Mrs. Hare, walking down the trail to meet them, had come near. Their journey out of the wilderness had ended, but for each a new life had begun.
The husband and father of the two ladies had reached the fort only an hour or so ahead of the mounted party and preparations were being made for an expedition to cut off the retreat of the Indians. He was known to most of his friends in America only as Colonel Benjamin Hare—a royal commissioner who had come to the colonies to inspect and report upon the defenses of His Majesty. He wore the uniform of a Colonel of the King's Guard. There is an old letter of John Irons which says that he was a splendid figure of a man, tall and well proportioned and about forty, with dark eyes, his hair and mustache just beginning to show gray.
"I shall not try here to measure my gratitude," he said to Mr. Irons. "I will see you to-morrow."
"You owe me nothing," Irons answered. "The rescue of your wife and daughter is due to the resourceful and famous scout—Solomon Binkus."
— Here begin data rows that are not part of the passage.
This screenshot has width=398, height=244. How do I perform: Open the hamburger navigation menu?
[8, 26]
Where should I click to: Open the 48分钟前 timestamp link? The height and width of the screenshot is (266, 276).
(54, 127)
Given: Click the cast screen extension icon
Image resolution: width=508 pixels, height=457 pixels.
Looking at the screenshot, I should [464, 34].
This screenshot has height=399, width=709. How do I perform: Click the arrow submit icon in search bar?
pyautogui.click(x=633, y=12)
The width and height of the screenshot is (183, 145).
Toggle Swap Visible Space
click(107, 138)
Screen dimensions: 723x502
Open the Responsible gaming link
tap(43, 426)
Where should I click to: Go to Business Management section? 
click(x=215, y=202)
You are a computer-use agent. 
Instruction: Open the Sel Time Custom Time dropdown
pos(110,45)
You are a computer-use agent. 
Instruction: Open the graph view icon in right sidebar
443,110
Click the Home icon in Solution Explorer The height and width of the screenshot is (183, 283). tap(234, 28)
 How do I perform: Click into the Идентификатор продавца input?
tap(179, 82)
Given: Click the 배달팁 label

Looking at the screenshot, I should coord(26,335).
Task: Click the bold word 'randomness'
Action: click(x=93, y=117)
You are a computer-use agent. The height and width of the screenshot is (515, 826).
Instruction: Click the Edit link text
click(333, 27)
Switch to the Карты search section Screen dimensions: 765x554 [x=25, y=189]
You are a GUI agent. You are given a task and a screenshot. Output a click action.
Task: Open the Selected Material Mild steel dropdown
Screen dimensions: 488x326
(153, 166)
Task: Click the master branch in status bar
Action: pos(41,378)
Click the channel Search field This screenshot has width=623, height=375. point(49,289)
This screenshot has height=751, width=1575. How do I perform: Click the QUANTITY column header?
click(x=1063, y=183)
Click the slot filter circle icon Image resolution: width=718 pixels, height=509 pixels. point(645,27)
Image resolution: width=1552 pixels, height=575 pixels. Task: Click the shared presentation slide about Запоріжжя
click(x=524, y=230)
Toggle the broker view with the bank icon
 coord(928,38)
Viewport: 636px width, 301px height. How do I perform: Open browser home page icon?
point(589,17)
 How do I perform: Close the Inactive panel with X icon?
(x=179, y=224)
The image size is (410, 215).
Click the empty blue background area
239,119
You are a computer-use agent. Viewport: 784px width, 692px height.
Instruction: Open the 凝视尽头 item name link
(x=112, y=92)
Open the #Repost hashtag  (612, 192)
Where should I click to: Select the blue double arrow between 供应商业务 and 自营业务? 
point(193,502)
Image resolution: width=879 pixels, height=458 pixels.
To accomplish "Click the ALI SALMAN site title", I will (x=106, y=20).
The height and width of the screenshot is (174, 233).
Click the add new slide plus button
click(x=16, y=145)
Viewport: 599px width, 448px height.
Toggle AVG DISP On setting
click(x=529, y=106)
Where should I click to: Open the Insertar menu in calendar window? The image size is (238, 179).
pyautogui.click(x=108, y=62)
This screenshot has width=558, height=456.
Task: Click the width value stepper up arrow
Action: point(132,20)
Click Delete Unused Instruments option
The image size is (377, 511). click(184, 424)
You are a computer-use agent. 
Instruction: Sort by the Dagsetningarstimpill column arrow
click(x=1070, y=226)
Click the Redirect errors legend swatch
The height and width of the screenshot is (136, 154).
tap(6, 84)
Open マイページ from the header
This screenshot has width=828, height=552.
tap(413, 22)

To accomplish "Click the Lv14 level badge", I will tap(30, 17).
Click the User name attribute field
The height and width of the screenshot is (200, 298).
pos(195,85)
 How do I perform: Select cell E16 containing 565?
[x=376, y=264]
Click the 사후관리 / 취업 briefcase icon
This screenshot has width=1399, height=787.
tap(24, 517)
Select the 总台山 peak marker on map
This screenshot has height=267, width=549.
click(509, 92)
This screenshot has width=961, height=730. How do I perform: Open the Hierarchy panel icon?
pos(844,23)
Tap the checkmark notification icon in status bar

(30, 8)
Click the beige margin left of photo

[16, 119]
"Dear old rough-barked hickory man!" the Colonel exclaimed. "I hope to see him soon."
He went at once with his wife and daughter to rooms in the fort. That evening he satisfied himself as to the character and standing of John Irons, learning that he was a patriot of large influence and considerable means.
The latter family and that of Peter Bones were well quartered in tents with a part of the Fifty-Fifth Regiment then at Fort Stanwix. Next morning Jack went to breakfast with Colonel Hare and his wife and daughter in their rooms, after which the Colonel invited the boy to take a walk with him out to the little settlement of Mill River. Jack, being overawed, was rather slow in declaring himself and the Colonel presently remarked:
"You and my daughter seem to have got well acquainted."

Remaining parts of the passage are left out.